You clearly know more about the sport of cycling than I do. Dressed head-to-toe in the most professional-looking gear, from your padded bike shorts to your slick-graphic jersey. (Wow you must have a sponsor!). So I might be speaking out of turn, here. But I care, so here goes . . .

I think you need a new cycling coach.

There, I said it.

I’m sure the pro you have been working with is very competent, but it just doesn’t seem to be working out for you. First, I don’t think I have ever been passed at such a slow rate of speed. Is that a training technique? Pedal as slow as possible without tipping? What is the purpose of that?

In fact, you were traveling slow enough that I had plenty of time to get a gander at your bike shorts. That’s a whole lot of padding you have there! How necessary is that in your case? You know, given your own posterior attributes? Can you even FEEL the seat? All I’m saying is that any coach that is looking out for your best interests would not let you out in public in those shorts.

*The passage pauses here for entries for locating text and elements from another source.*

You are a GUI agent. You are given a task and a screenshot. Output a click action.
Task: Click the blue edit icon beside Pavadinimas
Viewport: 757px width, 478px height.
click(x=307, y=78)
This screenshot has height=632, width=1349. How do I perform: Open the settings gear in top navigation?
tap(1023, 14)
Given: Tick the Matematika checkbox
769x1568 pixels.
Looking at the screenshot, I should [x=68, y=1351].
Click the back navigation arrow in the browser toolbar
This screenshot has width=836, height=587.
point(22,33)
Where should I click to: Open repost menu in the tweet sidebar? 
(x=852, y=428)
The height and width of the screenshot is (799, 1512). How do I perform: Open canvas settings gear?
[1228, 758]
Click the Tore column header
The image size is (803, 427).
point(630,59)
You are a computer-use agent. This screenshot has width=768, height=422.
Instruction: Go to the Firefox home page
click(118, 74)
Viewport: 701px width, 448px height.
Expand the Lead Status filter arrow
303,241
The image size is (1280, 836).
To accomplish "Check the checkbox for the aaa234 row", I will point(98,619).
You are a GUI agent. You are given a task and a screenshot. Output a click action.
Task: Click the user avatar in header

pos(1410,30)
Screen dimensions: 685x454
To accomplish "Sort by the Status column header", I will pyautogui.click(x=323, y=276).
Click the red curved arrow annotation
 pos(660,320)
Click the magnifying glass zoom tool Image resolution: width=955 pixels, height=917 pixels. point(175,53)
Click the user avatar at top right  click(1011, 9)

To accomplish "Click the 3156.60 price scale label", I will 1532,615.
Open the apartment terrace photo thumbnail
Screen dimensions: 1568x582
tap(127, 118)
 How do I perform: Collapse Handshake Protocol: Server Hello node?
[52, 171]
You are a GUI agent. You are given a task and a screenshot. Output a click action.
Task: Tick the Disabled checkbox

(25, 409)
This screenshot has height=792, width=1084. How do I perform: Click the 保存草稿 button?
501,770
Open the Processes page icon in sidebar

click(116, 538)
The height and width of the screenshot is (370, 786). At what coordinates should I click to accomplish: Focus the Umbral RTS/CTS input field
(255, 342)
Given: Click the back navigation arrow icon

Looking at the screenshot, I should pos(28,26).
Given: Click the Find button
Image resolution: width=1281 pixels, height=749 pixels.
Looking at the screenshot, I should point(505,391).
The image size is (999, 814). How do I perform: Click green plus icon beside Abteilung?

I bring these matters to your attention because, as your neighbor and fellow trail-patron, I feel obligated. Also, I would be remiss if I didn’t mention one final thing: the next time you run a jogger off the trail and then yell at her, prepare for a branch in your spokes.

Hugs,

Reluctant Kerry

Thursday, April 20, 2006

Baby Take-Out

I love it when I get useful tips and how-to's. These helpful pointers make life simpler, and help me save some time.

Tips I have found useful:

  • how to keep your pasta from sticking
  • how to avoid injury in the shower
  • how to install an internet counter

Here's a tip I recently came across, that was not so much helpful, but a lot of damn work:

How to Adopt a Baby from China

WHAT?

Seriously . . . WHAT?!

Allow me to share the following:

"Adopting a child from China is an exciting opportunity for your family, but you'll have many papers to file before the pitter-patter of little feet fills your home."

Good LORD! Are we talking puppies or babies here?

I will tell you what I find more troubling (cause you asked so nicely). There are only 14 measly steps between you and your exotic new baby. That's it. Just the 14. Not a single step more.

The only problem is that once you complete this simple 14-step process . . . you have a BABY! That doesn't make my life any simpler . . . this "tip" can only complicate the hell out of it.

As always, my humble little comment board is open. Please feel free to share with me any of your own tips. I will welcome any "how-to" that DOES NOT ultimately involve me saving for college or buying a pony.

click here to learn more about getting your OWN Chinese Baby

Monday, April 17, 2006

The Count


So you’ve probably discovered my dirty little secret by now. I am very much a blogging amateur. In truth, I have no discernable computer skills beyond email.

Don’t you judge me!

I’m good at other things . . . like . . . just trust me – I am good at some other stuff, I’m sure.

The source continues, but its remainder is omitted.